**Task instructions:** Each line from the start of the records through the line containing "This screenshot has width=1401, height=989." is to be transcribed exactly, and no other line is to be included.

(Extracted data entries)
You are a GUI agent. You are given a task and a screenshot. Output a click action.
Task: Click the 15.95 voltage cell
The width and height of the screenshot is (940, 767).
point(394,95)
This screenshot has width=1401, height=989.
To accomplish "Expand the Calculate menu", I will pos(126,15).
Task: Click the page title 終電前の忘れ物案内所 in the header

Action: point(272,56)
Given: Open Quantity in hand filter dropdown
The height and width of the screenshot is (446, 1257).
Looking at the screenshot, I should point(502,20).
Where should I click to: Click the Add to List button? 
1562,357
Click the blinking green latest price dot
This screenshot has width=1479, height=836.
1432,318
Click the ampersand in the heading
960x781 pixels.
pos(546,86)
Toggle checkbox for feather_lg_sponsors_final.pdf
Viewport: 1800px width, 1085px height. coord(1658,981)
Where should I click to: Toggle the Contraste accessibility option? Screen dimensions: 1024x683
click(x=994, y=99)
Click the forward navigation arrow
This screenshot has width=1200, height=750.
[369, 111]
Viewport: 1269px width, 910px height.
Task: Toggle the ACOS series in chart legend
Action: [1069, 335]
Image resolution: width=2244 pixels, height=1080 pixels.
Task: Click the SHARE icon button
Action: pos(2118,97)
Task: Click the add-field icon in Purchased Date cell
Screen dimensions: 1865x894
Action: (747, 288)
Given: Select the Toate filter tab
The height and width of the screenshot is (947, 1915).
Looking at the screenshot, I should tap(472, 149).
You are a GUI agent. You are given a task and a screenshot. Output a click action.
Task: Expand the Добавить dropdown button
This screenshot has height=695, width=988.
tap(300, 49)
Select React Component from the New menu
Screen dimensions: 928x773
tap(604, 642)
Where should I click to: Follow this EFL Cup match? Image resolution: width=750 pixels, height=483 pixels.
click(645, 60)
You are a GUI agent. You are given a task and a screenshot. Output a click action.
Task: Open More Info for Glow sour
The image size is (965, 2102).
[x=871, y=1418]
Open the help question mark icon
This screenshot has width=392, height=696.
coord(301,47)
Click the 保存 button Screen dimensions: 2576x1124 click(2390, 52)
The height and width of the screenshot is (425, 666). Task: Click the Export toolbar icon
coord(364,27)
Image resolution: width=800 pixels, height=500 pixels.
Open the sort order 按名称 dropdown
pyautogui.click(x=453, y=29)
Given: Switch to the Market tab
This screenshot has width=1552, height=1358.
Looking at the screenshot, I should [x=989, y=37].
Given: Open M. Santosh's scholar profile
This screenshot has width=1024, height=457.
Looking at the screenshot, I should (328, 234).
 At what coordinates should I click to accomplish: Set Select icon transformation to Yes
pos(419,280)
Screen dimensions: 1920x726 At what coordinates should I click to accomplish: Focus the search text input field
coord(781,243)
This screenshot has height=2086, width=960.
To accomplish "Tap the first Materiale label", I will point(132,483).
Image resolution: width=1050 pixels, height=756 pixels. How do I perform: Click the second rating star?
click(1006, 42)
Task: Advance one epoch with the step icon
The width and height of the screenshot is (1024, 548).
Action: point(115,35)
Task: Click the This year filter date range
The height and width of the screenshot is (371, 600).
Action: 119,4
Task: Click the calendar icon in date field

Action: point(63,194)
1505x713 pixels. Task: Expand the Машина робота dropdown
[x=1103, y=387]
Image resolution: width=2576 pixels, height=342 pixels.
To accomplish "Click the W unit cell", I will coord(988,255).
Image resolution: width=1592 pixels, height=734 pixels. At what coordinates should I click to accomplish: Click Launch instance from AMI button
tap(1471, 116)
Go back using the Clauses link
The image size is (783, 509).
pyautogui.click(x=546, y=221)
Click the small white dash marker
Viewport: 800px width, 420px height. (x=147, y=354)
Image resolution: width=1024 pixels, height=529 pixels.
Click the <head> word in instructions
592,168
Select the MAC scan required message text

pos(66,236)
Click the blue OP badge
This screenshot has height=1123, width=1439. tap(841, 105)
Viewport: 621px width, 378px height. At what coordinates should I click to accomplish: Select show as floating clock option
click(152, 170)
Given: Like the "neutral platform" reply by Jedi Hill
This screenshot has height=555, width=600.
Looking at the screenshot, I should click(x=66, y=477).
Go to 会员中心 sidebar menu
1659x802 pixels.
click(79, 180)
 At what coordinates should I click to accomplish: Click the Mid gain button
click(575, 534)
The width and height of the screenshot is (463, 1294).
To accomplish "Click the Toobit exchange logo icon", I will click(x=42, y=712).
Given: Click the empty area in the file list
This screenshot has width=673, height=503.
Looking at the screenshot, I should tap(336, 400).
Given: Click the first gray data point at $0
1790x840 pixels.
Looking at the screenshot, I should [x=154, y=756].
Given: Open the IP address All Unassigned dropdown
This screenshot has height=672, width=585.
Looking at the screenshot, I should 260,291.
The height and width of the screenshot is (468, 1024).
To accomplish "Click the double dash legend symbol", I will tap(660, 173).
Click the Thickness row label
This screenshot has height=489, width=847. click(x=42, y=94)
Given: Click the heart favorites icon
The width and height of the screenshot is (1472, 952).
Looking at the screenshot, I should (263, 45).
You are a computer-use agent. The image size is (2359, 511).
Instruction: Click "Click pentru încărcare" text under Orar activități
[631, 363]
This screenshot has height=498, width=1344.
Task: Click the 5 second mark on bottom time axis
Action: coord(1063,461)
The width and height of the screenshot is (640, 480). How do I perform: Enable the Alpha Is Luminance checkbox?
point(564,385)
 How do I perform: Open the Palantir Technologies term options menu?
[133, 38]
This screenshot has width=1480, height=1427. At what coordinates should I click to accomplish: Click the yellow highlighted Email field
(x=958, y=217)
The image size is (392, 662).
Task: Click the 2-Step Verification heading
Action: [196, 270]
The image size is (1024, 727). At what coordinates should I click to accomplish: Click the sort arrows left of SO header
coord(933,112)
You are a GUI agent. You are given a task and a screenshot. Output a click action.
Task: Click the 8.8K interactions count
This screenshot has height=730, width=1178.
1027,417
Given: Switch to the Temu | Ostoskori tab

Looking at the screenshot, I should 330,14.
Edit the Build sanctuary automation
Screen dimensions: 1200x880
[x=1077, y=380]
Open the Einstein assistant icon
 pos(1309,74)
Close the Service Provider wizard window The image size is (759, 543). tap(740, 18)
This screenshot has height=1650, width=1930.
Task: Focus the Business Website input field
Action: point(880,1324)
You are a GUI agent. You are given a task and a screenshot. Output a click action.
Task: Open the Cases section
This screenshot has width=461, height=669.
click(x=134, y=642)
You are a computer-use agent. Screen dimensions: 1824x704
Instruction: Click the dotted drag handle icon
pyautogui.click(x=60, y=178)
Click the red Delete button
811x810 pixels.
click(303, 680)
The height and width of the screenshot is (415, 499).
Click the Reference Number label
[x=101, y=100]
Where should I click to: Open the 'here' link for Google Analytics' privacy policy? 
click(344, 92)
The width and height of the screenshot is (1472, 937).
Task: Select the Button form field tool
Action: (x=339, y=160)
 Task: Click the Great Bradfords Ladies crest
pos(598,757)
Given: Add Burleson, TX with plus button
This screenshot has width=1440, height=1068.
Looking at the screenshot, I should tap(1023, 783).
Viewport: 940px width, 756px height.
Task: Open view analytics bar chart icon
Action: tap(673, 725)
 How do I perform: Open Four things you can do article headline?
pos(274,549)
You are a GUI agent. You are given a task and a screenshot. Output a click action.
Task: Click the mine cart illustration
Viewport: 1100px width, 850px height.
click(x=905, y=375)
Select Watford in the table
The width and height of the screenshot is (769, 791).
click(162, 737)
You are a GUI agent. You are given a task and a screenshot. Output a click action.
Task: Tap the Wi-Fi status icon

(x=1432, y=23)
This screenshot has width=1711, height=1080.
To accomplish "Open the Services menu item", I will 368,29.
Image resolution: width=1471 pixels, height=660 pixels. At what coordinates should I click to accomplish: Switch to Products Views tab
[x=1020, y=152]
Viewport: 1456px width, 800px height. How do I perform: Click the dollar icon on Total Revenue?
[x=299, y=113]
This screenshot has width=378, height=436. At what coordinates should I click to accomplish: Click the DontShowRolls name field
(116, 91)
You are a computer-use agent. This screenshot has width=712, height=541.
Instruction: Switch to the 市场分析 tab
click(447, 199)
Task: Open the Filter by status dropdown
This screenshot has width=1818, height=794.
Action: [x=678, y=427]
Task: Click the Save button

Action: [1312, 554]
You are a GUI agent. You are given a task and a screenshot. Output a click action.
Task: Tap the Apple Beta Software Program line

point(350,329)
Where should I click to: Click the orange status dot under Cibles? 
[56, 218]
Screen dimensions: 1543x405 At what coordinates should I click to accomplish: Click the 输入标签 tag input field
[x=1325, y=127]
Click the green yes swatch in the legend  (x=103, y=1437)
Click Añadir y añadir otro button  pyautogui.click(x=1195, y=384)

**Output below:**
You are a GUI agent. You are given a task and a screenshot. Output a click action.
Task: Click the 15.95 voltage cell
The width and height of the screenshot is (940, 767).
point(394,95)
This screenshot has width=1401, height=989.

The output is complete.